Besides countless taxis, a few buses of the municipality and some other private minivans ply Kabul roads as an irregular transport system.
Zarmina, an official of a nongovernmental organization (NGO), said no work could be done in the past two decades to introduce a proper transport system while Kabul had a good functional system in the 70s.
“I remember travelling with my mother at that time, electric buses were available everywhere, the number of taxis was limited, but now majority of the transport system is occupied by taxis,” she said.
“The lack of a proper transport system is affecting women and girls the most. For instance, if I travel to the city alone, the driver tells me that you are alone and I cannot pick you up, if I sit in the front seat, the driver charges me double fare, but if I sit in the back seat, I must pay triple the normal fare. Very limited seats are reserved for ladies in buses and most of the seats are given to men.”
She said recently security officials advised bus drivers not to pick up women if there were no empty seats for them. “We appreciate this move but they should allocate at least three seats for females and men must not sit on ladies seats”, she said.
Zarmina, who is resident of Qala Zaman Khan area, added the only vehicles on the Qala Zaman Khan lane were taxis.
“Qala Zaman Khan residents usually walk for kilometers to find a bus,” she said.
Zarmina urged the government to address the issue of lack of proper and regular transport system and revive the public bus service in all parts of the city.
Madina, a housewife who wanted to take her sick daughter from Kota Sangi area to the Ataturk hospital, said: “I do not travel much in the city, but when I travel, I face many difficulties”.
“When I was a small child, I remember travelling with my mother in the buses. After the civil war broke out, we immigrated to Pakistan and when we returned back to the country, we found out that everything was destroyed,” Madina added.
“Women and girls are the worst sufferers. Every woman wants the government to revive the public transport system”.
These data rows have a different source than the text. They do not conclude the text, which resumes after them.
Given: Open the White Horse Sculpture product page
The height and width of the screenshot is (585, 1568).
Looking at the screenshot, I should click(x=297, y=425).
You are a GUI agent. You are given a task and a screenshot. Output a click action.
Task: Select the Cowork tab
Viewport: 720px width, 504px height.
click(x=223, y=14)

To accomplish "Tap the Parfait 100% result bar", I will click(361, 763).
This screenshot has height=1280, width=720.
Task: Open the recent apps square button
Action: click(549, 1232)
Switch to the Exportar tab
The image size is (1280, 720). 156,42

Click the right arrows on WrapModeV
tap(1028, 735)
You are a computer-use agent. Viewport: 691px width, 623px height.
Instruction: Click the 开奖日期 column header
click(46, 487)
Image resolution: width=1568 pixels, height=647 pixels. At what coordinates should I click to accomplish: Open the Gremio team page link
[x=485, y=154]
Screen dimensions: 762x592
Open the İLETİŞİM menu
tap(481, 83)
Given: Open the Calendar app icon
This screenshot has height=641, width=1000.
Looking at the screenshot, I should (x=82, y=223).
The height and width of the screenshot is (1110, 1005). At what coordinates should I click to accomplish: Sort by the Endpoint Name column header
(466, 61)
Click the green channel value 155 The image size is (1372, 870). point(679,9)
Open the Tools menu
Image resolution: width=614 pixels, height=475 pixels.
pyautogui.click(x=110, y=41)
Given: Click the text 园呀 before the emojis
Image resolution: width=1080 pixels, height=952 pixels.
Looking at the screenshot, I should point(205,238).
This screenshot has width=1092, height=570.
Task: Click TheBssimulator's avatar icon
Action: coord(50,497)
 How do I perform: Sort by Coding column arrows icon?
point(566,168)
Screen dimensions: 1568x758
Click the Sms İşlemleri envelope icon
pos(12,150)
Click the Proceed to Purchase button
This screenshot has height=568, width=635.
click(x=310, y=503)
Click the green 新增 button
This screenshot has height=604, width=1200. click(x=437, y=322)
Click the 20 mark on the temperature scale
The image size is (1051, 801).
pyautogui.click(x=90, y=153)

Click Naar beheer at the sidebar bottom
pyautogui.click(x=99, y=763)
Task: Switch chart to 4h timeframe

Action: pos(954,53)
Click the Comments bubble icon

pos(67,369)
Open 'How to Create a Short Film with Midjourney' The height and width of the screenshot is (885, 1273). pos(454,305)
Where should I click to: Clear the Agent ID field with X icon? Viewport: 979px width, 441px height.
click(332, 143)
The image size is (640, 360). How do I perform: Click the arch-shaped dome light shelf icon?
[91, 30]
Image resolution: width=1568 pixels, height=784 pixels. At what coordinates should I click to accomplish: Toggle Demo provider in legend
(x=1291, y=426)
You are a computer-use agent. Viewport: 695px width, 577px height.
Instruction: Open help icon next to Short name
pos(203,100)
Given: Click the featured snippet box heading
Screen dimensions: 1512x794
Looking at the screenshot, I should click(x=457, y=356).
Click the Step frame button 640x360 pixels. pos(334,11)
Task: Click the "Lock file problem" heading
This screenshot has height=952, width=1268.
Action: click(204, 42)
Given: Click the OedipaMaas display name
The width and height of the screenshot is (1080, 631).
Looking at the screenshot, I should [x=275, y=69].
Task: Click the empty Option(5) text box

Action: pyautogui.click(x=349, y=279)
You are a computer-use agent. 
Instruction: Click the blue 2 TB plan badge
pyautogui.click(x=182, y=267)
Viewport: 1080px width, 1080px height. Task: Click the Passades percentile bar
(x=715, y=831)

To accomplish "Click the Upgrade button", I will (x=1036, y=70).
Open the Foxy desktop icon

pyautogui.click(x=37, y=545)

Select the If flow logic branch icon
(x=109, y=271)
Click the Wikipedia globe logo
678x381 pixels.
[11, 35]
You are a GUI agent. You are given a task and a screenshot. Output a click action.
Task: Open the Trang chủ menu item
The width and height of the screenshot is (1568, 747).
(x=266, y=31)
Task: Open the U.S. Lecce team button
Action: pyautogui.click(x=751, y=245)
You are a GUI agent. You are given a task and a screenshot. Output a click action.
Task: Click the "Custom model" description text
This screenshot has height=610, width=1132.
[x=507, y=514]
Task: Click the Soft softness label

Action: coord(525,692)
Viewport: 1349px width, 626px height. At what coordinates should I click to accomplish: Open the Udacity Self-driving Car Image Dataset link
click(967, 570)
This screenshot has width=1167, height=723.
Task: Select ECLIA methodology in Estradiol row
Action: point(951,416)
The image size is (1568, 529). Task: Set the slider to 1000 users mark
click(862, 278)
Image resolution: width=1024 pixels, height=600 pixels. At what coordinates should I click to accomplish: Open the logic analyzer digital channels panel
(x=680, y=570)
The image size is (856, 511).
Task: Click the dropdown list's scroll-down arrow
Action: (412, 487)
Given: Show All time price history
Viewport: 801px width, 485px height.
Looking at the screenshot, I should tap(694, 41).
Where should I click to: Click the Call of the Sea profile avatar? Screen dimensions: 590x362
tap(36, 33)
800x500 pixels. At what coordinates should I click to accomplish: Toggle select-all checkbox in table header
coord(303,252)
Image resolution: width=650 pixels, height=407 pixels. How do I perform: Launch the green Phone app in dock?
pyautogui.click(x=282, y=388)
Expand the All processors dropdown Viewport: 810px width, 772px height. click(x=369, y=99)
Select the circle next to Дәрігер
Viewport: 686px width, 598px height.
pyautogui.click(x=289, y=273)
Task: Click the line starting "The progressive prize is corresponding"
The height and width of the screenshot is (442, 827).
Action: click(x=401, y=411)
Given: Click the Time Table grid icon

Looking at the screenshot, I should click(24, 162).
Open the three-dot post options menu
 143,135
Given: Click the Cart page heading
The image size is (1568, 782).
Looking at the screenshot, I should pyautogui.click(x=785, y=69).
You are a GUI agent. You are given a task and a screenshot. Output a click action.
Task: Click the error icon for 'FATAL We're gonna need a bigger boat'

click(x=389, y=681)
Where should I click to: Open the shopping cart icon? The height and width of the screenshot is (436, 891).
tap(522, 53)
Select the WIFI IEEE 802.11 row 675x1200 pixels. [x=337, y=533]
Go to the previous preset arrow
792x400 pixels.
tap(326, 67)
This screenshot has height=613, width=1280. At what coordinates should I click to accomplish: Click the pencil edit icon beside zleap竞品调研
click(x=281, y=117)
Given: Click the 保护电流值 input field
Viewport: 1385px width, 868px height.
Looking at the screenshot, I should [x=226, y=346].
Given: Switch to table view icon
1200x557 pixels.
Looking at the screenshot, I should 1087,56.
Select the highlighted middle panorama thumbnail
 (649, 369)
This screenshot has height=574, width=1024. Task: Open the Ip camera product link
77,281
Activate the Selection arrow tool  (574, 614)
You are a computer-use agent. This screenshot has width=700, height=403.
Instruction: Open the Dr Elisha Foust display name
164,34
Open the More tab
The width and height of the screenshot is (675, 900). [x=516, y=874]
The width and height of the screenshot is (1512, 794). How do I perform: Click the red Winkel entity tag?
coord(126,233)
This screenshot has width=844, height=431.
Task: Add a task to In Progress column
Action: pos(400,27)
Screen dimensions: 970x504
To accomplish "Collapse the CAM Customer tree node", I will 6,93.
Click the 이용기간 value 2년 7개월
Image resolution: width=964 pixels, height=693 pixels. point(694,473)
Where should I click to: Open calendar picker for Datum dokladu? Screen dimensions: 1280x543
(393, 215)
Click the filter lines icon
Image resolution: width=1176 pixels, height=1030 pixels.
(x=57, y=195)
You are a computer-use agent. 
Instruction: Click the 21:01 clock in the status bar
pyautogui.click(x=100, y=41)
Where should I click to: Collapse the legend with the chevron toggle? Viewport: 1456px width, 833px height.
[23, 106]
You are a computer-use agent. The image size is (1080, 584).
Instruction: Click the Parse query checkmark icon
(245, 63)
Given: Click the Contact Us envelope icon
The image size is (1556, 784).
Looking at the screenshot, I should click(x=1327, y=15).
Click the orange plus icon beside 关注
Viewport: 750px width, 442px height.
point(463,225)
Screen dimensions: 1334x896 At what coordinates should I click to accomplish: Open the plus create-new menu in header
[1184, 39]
Fareshta Ahmadi, a resident of Panjsad Famili area and a worker of an NGO, had similar complaint. She urged the government to take practical steps towards creating a well functional public transport system.
She said most vehicles on the Khair Khana lane were taxis and other vehicles like coasters, vans and buses were found rarely: “Most residents of our area are poor people and taxis charge a higher fare,” She added.
But Ezattullah, a taxi driver who supports his eight-member family, said: “Currently fuel prices are very high. Women do not travel a lot, we must charge each woman sitting in the front seat double fare, otherwise we gain nothing”.
“If the public transport system is revived, the problems of most of residents will be solved, no one will be complaining then”, he said.
ImamuddinAhmadi, Ministry of Transport and Civil Aviation (MoTCA) spokesman about these complaints, said: “The ministry has created a joint committee comprising representatives of Kabul Municipality and Directorate of Traffic Police, the committee evaluates all problems related to transport system and they will be solved, Insha Allah”.
He said two women should not sit on the front seat because it could annoy them and charging double fare for a single seat was also a violation of the regulations. Te directorate of traffic and MoTCA will work together to address complaints in this regard”.
Saad Omari, head the Milli Bus Company (National Buses) said their company was trying to provide better services to the residents of Kabul city.
“Currently all our buses have two gates, the from door is for men and women use the rear gate, we have also allocated some seats for women in accordance with their number, we have notified all our drivers that no woman should be standing in the corridor of the bus, if a driver commits this violation, he will be interrogated”.
But if there were no female commuters and to avoid income cuts, the drivers allowed men to use ladies’ seats, but if the number of females was high, the drivers could give men’s seats to the females, Omari said.
The Milli Bus Company has a plan to repair all repairable buses next solar year (1402) which will then operate on lanes where they are needed, Omari added.